[Dataset entries]
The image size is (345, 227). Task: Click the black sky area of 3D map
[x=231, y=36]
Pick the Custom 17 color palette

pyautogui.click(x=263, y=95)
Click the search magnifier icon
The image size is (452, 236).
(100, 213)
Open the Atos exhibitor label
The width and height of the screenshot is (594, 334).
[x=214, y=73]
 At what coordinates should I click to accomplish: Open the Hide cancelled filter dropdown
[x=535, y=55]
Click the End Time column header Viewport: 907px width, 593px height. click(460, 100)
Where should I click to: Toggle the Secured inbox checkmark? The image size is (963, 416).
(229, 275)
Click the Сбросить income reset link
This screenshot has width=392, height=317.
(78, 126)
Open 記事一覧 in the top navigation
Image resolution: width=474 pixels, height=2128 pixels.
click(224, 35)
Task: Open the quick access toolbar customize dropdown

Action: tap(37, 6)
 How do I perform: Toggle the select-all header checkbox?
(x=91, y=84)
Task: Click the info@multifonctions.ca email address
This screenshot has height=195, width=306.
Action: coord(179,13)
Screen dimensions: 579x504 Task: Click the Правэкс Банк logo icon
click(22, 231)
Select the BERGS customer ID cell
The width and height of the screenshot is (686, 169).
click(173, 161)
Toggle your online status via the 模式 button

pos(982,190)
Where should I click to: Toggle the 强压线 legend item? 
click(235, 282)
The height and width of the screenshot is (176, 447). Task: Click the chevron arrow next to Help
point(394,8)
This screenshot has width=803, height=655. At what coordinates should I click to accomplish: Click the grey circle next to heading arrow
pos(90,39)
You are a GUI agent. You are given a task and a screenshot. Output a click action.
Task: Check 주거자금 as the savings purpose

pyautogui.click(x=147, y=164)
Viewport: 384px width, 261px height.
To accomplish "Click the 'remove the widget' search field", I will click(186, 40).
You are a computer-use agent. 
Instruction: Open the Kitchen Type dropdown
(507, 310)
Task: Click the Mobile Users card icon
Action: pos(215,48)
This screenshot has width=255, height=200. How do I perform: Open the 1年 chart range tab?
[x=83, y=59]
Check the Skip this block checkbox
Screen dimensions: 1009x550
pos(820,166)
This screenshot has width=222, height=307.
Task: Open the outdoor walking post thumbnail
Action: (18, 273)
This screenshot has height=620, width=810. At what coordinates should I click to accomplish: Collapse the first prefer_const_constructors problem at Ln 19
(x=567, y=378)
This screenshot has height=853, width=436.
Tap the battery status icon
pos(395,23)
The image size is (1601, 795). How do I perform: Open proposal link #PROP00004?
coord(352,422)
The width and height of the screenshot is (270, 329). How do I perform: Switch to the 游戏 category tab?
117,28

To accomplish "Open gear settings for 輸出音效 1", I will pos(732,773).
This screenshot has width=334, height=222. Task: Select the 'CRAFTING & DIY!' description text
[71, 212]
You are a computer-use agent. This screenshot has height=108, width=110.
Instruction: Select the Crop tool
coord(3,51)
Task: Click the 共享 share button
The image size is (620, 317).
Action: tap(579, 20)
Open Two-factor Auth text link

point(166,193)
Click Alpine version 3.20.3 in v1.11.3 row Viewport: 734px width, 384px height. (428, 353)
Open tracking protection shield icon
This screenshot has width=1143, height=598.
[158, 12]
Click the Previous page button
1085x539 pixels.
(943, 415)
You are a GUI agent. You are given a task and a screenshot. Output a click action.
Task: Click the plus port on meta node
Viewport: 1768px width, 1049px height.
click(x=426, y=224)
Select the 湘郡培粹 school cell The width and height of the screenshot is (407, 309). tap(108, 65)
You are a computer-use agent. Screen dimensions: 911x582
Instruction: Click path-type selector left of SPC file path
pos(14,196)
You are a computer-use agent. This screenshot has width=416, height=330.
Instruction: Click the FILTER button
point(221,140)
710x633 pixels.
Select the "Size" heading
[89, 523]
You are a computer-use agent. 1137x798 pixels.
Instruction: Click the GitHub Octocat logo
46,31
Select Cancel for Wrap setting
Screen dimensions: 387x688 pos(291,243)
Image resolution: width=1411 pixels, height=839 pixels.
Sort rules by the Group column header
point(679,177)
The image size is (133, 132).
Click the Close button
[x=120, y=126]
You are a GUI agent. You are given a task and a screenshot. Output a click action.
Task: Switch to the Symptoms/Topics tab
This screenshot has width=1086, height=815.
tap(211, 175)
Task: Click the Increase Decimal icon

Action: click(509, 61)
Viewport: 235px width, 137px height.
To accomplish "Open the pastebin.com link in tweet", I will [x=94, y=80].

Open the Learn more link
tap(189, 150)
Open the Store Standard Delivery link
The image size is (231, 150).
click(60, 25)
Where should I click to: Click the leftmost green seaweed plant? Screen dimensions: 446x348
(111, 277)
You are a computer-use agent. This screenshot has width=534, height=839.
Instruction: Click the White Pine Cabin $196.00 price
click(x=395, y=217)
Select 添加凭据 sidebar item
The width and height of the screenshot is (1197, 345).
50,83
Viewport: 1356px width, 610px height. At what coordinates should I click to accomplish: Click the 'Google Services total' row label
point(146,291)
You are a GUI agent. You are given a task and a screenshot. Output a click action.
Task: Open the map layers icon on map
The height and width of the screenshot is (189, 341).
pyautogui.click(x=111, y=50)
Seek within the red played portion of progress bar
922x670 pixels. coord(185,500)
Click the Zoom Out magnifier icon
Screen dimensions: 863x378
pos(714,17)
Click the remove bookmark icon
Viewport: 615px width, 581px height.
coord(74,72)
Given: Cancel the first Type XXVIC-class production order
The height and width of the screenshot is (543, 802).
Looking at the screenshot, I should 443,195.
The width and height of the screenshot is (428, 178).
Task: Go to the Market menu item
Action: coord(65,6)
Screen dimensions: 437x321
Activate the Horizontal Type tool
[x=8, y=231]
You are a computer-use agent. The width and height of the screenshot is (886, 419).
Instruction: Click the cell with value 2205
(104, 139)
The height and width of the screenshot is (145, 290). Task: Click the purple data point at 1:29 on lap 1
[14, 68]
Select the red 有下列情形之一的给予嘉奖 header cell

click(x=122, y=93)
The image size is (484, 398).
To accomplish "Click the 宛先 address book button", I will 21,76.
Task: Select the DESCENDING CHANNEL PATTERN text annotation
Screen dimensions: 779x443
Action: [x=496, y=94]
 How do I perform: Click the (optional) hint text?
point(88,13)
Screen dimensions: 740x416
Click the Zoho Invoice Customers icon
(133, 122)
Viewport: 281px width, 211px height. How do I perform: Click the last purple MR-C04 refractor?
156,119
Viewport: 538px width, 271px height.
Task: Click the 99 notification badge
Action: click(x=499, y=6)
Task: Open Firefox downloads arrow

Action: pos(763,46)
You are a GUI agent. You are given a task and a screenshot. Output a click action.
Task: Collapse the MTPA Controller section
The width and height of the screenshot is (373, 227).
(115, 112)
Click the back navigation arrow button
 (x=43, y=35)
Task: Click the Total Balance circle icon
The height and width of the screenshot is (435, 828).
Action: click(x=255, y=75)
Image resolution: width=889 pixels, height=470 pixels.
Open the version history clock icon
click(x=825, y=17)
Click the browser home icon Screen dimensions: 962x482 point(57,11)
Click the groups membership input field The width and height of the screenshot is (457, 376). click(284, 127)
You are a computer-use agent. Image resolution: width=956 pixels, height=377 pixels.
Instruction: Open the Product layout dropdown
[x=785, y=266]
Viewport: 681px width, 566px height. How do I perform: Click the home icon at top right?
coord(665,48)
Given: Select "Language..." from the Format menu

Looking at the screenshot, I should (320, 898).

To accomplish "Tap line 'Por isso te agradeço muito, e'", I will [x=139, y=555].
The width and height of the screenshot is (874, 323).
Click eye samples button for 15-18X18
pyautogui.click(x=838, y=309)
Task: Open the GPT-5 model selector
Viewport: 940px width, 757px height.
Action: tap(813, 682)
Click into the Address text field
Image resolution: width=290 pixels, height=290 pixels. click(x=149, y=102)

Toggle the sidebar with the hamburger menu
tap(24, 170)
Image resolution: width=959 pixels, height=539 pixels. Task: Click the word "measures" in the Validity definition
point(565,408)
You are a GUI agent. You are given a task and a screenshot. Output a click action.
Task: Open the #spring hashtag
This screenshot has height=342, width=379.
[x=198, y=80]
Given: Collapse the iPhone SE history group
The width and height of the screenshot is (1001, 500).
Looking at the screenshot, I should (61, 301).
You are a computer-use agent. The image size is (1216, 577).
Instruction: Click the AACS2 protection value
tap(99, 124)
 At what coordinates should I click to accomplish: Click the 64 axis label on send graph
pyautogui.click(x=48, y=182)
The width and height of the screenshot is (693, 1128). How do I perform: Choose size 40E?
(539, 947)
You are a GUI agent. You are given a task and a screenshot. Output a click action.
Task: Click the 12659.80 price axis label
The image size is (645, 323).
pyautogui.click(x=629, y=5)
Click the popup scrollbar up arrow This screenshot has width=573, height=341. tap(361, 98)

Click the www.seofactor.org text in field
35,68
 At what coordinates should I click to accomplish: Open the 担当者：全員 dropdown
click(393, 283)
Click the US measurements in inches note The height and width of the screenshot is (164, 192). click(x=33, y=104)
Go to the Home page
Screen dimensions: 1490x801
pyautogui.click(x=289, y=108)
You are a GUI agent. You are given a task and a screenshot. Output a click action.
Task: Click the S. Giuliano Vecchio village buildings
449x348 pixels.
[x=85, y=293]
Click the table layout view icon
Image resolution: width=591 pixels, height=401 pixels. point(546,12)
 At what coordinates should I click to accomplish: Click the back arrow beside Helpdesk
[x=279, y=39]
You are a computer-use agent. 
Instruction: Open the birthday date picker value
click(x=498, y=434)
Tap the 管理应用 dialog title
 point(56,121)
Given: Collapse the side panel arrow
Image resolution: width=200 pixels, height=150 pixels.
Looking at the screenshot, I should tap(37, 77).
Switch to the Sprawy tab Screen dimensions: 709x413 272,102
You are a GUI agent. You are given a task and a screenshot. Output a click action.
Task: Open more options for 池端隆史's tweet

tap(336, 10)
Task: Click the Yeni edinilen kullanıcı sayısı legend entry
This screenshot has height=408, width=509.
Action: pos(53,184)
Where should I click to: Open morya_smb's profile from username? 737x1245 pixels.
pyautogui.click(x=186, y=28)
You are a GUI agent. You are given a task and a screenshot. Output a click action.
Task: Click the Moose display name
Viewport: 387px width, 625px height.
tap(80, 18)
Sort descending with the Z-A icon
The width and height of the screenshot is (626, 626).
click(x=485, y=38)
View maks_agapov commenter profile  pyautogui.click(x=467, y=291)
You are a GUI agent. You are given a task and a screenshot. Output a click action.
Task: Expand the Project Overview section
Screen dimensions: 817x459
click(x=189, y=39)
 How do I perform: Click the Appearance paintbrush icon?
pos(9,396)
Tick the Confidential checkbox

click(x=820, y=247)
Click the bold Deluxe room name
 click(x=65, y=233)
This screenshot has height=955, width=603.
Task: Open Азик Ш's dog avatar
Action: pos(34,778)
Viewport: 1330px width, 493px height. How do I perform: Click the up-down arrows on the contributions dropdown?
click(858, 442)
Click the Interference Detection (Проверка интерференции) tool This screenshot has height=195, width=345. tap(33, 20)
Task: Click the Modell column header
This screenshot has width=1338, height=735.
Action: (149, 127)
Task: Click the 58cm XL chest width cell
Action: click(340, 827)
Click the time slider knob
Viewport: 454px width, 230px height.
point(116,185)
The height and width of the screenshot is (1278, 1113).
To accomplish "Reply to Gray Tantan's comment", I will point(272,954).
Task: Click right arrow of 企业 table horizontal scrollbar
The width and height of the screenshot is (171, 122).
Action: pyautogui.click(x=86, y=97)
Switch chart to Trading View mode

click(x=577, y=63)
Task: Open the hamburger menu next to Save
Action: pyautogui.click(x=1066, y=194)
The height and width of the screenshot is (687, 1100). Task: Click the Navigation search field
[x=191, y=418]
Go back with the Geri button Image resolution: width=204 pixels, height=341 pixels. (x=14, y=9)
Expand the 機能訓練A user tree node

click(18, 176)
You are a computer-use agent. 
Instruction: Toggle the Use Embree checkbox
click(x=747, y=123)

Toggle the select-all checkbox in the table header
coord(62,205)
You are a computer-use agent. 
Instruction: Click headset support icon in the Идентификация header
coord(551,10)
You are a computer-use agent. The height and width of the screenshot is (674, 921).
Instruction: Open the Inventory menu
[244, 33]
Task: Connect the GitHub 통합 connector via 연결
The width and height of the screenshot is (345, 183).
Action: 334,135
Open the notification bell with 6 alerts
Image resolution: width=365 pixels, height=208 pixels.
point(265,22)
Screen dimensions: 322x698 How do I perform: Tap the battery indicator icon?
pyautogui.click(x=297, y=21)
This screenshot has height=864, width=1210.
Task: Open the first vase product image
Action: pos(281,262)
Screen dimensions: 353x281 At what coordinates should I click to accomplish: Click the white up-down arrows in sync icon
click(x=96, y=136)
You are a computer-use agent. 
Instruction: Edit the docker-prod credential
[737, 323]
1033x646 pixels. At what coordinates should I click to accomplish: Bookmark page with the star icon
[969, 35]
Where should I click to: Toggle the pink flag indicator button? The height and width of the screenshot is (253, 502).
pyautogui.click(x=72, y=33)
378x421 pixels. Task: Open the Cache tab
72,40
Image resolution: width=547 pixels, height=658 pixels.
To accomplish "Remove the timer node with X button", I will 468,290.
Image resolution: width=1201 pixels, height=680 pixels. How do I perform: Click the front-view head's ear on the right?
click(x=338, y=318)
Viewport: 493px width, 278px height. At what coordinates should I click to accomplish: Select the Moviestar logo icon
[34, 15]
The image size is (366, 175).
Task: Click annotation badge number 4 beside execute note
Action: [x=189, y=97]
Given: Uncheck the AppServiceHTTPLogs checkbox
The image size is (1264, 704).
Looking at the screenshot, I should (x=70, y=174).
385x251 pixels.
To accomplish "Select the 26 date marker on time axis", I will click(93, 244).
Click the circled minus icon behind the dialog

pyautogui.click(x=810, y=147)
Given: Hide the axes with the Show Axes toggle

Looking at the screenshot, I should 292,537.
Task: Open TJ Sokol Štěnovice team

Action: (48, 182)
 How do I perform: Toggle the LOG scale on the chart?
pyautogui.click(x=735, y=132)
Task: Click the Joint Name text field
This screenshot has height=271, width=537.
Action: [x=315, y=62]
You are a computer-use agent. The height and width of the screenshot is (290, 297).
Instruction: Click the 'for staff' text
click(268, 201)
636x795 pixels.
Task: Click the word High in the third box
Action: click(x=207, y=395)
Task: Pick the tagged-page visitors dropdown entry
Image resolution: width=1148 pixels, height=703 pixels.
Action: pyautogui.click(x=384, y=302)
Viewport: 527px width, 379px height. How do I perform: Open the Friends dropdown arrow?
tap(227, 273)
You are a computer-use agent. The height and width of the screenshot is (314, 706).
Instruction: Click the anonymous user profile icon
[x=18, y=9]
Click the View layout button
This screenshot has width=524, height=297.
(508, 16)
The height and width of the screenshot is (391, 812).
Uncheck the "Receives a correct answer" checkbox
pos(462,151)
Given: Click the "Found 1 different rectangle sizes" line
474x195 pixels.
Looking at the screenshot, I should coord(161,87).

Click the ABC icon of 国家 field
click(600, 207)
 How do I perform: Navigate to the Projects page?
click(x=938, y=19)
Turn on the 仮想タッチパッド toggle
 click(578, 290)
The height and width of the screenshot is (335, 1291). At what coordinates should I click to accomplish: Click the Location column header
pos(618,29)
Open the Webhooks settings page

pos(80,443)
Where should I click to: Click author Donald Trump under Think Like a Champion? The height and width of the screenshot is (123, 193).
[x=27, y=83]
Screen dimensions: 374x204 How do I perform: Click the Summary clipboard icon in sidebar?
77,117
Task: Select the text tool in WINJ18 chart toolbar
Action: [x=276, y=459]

## Work task
Among the lines of the data, some may include "entry" as a word or string; report how many, and nothing else.

## Answer to the problem
2